:: TASK TO CARRY OUT ::
Copy out the data below, all of it, exactly.
Start of RECORD EXTRACTS
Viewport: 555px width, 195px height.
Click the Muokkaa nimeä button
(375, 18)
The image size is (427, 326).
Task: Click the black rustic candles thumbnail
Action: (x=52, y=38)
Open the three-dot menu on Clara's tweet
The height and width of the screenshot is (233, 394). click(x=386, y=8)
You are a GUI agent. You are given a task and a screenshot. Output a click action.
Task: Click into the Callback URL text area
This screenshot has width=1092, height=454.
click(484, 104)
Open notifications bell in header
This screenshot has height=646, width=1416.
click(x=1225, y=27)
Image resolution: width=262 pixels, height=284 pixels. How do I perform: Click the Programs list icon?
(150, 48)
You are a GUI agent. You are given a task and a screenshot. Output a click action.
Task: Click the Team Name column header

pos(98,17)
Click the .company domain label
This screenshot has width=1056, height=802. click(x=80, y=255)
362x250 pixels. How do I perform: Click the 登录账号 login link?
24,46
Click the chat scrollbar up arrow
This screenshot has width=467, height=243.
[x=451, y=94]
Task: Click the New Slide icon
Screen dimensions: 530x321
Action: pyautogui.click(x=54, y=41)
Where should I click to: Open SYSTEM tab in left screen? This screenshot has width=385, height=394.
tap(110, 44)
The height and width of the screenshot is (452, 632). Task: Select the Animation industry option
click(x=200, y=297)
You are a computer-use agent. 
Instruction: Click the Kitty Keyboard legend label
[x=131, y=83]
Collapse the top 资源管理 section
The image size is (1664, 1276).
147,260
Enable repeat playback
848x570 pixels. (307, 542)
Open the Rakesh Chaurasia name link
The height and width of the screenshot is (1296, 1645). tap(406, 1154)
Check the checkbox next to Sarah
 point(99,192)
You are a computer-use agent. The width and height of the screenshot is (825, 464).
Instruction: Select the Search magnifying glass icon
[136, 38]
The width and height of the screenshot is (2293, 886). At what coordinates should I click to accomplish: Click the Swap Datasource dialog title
End of RECORD EXTRACTS
:: RESULT FOR THIS EXERCISE ::
Viewport: 555px width, 195px height.
Click the Muokkaa nimeä button
(375, 18)
The image size is (427, 326).
Task: Click the black rustic candles thumbnail
Action: (x=52, y=38)
Open the three-dot menu on Clara's tweet
The height and width of the screenshot is (233, 394). click(x=386, y=8)
You are a GUI agent. You are given a task and a screenshot. Output a click action.
Task: Click into the Callback URL text area
This screenshot has width=1092, height=454.
click(484, 104)
Open notifications bell in header
This screenshot has height=646, width=1416.
click(x=1225, y=27)
Image resolution: width=262 pixels, height=284 pixels. How do I perform: Click the Programs list icon?
(150, 48)
You are a GUI agent. You are given a task and a screenshot. Output a click action.
Task: Click the Team Name column header

pos(98,17)
Click the .company domain label
This screenshot has width=1056, height=802. click(x=80, y=255)
362x250 pixels. How do I perform: Click the 登录账号 login link?
24,46
Click the chat scrollbar up arrow
This screenshot has width=467, height=243.
[x=451, y=94]
Task: Click the New Slide icon
Screen dimensions: 530x321
Action: pyautogui.click(x=54, y=41)
Where should I click to: Open SYSTEM tab in left screen? This screenshot has width=385, height=394.
tap(110, 44)
The height and width of the screenshot is (452, 632). Task: Select the Animation industry option
click(x=200, y=297)
You are a computer-use agent. 
Instruction: Click the Kitty Keyboard legend label
[x=131, y=83]
Collapse the top 资源管理 section
The image size is (1664, 1276).
147,260
Enable repeat playback
848x570 pixels. (307, 542)
Open the Rakesh Chaurasia name link
The height and width of the screenshot is (1296, 1645). tap(406, 1154)
Check the checkbox next to Sarah
 point(99,192)
You are a computer-use agent. The width and height of the screenshot is (825, 464).
Instruction: Select the Search magnifying glass icon
[136, 38]
The width and height of the screenshot is (2293, 886). At what coordinates should I click to accomplish: Click the Swap Datasource dialog title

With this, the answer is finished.